Intranasal Spray Characteristics For Targeting the Sinuses Before And After Functional Endoscopic Sinus Surgery
Amanda Balash BS
Florida Atlantic University Charles E. Schmidt College of Medicine
Amanda Balash, BS
Dennis O. Frank-Ito, PhD
Computed tomography scans of an adult male patient with CRS who was under medical management for 6 years before undergoing FESS were obtained at 3 time points: initial diagnosis (PRE1), 31 months after initial diagnosis (PRE2), and 6 months post FESS (POST; 77 months after initial diagnosis). The patient had bilateral disease with the right side being more obstructed. The patient’s images (PRE1, PRE2, and POST) from computed tomography were read into an imaging analysis software for creation of anatomically realistic and patient-specific three-dimensional sinonasal airway models. Sinonasal airflow and drug particle transport simulations were performed in each of the three airway models using computational fluid dynamics (CFD) modeling. Intranasal spray particles of 1-100 µm were simulated at release speeds of 1, 5, and 10 m/s from 5 release locations (Bottom, Center, Top, Lateral, and Medial) at a nozzle insertion depth of 15 mm. Drug delivery simulations were performed in the head tilted forward position. Particle deposition was quantified for each paranasal sinus. PRE1 and PRE2 showed no patent sinuses due to opacification. Maximal deposition for the POST paranasal sinuses was: left ES=0.277%, left FS=0.022%, left MS=0.753%, left SS=0.003%, right ES=3.255%, right MS=1.284%, right SS=3.751%. The right FS had no deposition due to opacification. Particles between 1 and 20 µm at the top release location had the best deposition for all the left sinuses while the optimal velocity varied (5 m/s for ES and FS, 1 m/s for MS, 10 m/s for SS). For the right side, except for the sphenoid sinus, larger particles (ES= 51-60 µm , MS= 31-40 µm, no FS deposition) all released at a velocity of 1 m/s had the greatest deposition. For the right sphenoid sinus, maximal deposition occurred with particles 6 to 10 µm released at 1 m/s. For the right side, particles released at the center (ES) and medial (MS and SS) spray release locations had superior deposition. Overall, FESS was very effective in increasing drug delivery.

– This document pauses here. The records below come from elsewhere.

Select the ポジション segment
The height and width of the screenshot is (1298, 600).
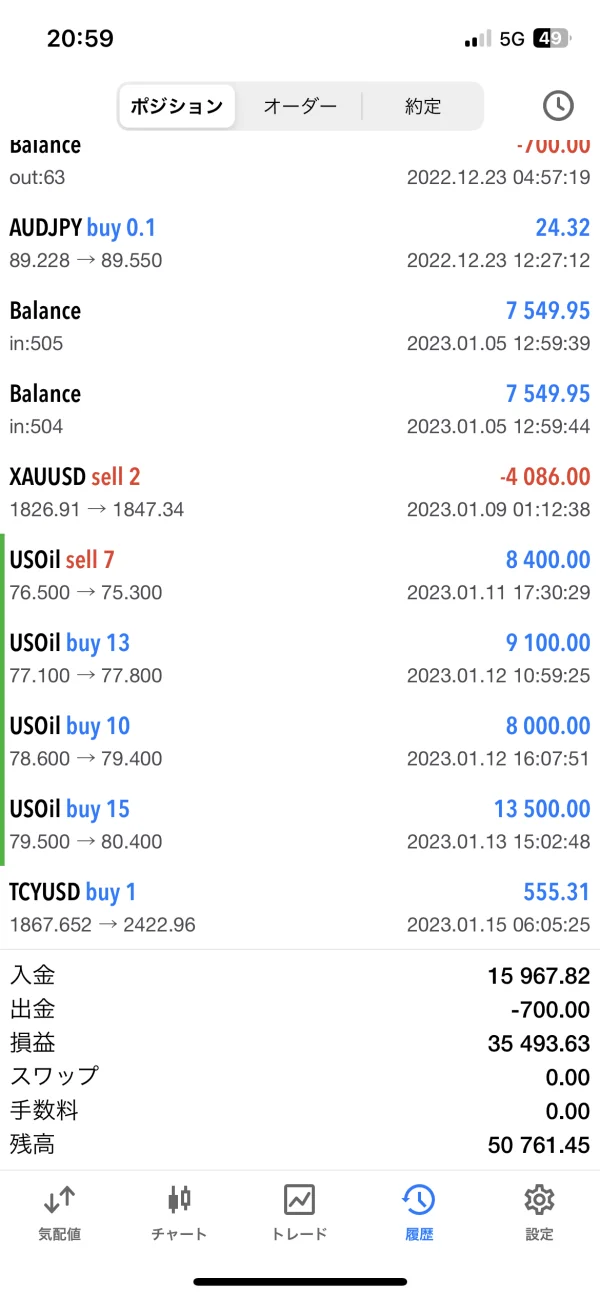click(x=177, y=106)
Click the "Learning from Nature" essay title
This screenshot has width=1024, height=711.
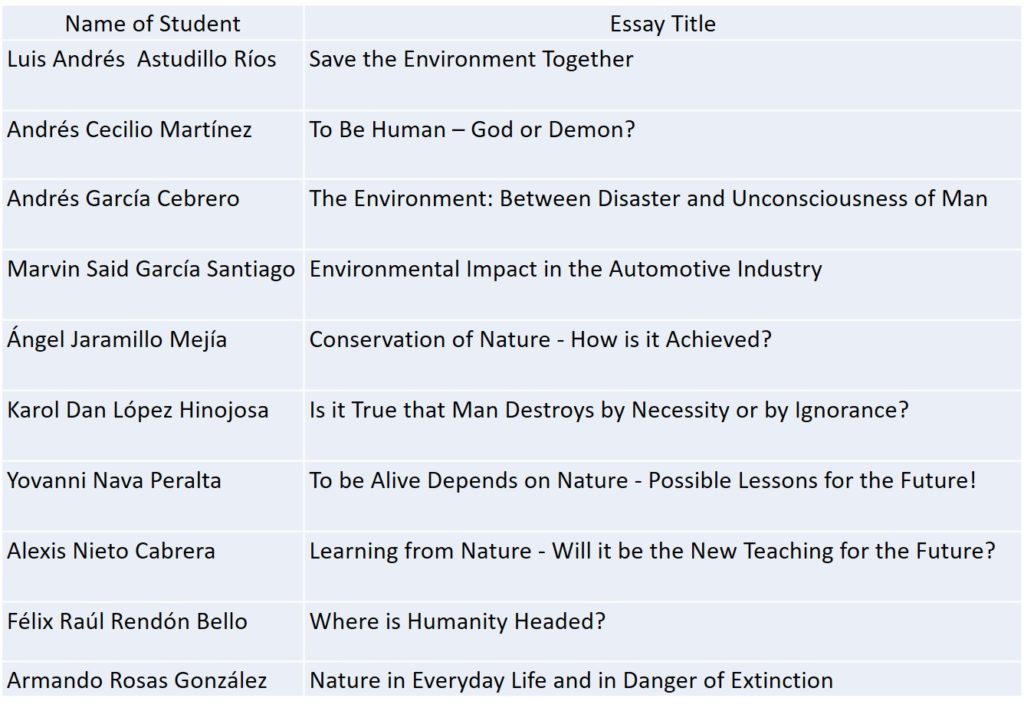click(652, 550)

To investigate intranasal spray drug delivery into the paranasal sinuses in an adult male patient with chronic rhinosinusitis (CRS) before and after undergoing functional endoscopic sinus surgery (FESS).
To determine intranasal spray parameter combinations for maximizing sinus drug delivery before and after FESS.
To determine optimal particle size range(s) for best intranasal spray drug delivery into each paranasal sinus before and after FESS.